§ ТЕКСТОВЫЙ БЛОК:
------------------------------------

Выскочить из мысли нельзя так же, как нельзя выскочить из факта. Вот где уместно соображение о том, что мысль есть, как и бытие. Но она есть как мысль, следовательно, бытие мыслимо. Во всем этом есть элемент старой онтологии, старого тождества бытия и мышления, но – как уже указывалось выше – с той разницей, что бытие и мышление тождественны не в бытии, не фактически, а в логосе, в разумном содержании того и другого, в бытии же они различны и грань между ними есть.
Здесь можно вспомнить Ленина, его мысль о том, что разница между объективным и субъективным не чрезмерна.
Вопрос заключается в том, не переносится ли, таким образом, затруднение с границы между сознанием и бытием на границу между материальным бытием и его разумным, логическим содержанием, или, если хотите, формой? Но это решается легче, ибо проклятая пропасть субъективного мира и внешней реальности – позади. Здесь мы целиком в области объективного или, вернее, в той области, где объективная мыслимость без затруднений переходит в субъективную мысль – как в смысле исторического развития, так и в смысле объективного содержания. Этот вопрос решается так, как его решали еще натурфилософы Возрождения против Аристотеля.
К проблеме «априорного»

------------------------------------

§ ИЗВЛЕЧЁННЫЙ МАТЕРИАЛ:

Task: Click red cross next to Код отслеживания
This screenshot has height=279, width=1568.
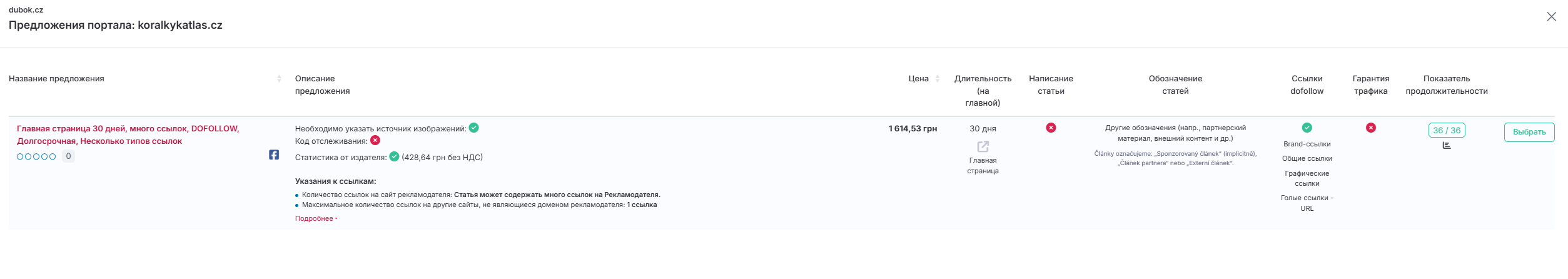Action: [x=375, y=140]
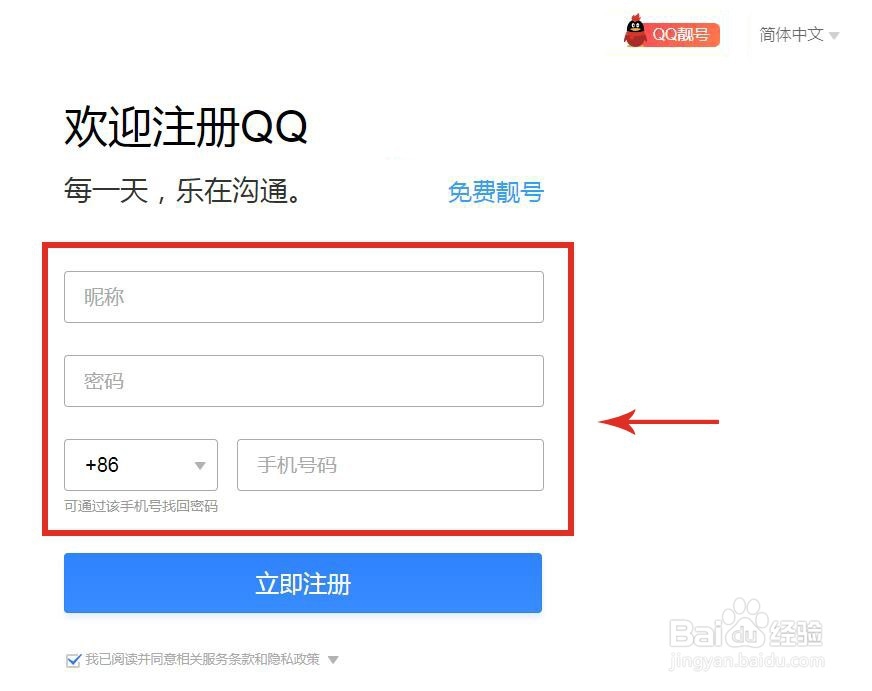The image size is (872, 691).
Task: Click the jingyan.baidu.com watermark text
Action: coord(746,660)
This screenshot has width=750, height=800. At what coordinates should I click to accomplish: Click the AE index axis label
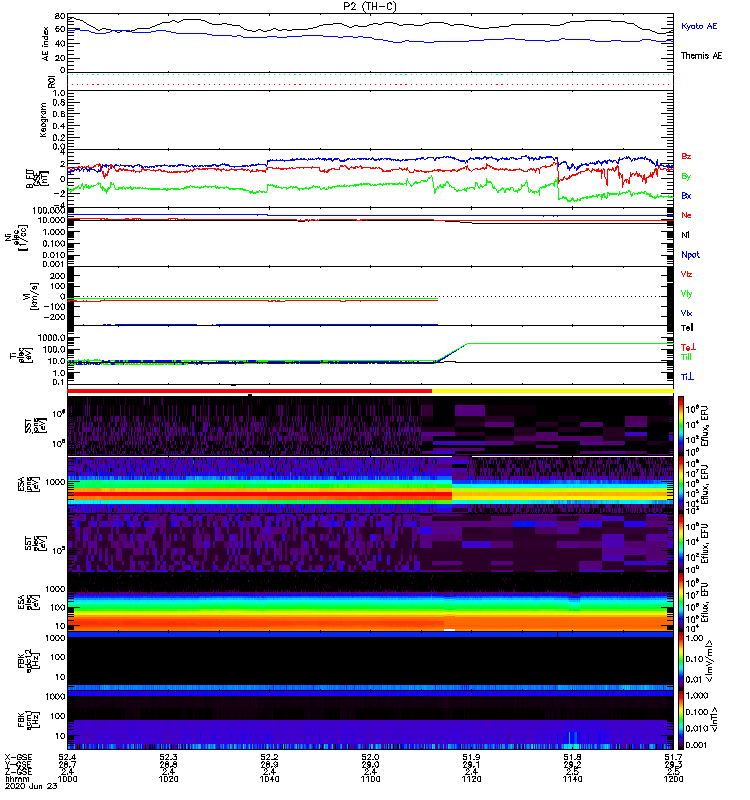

------------------------------------

§ ПИСЬМЕННОЕ ЗАДАНИЕ: Какую мысль Ленина вспоминают в тексте о бытии и мышлении?

§ ОТВЕТ: Что разница между объективным и субъективным не чрезмерна.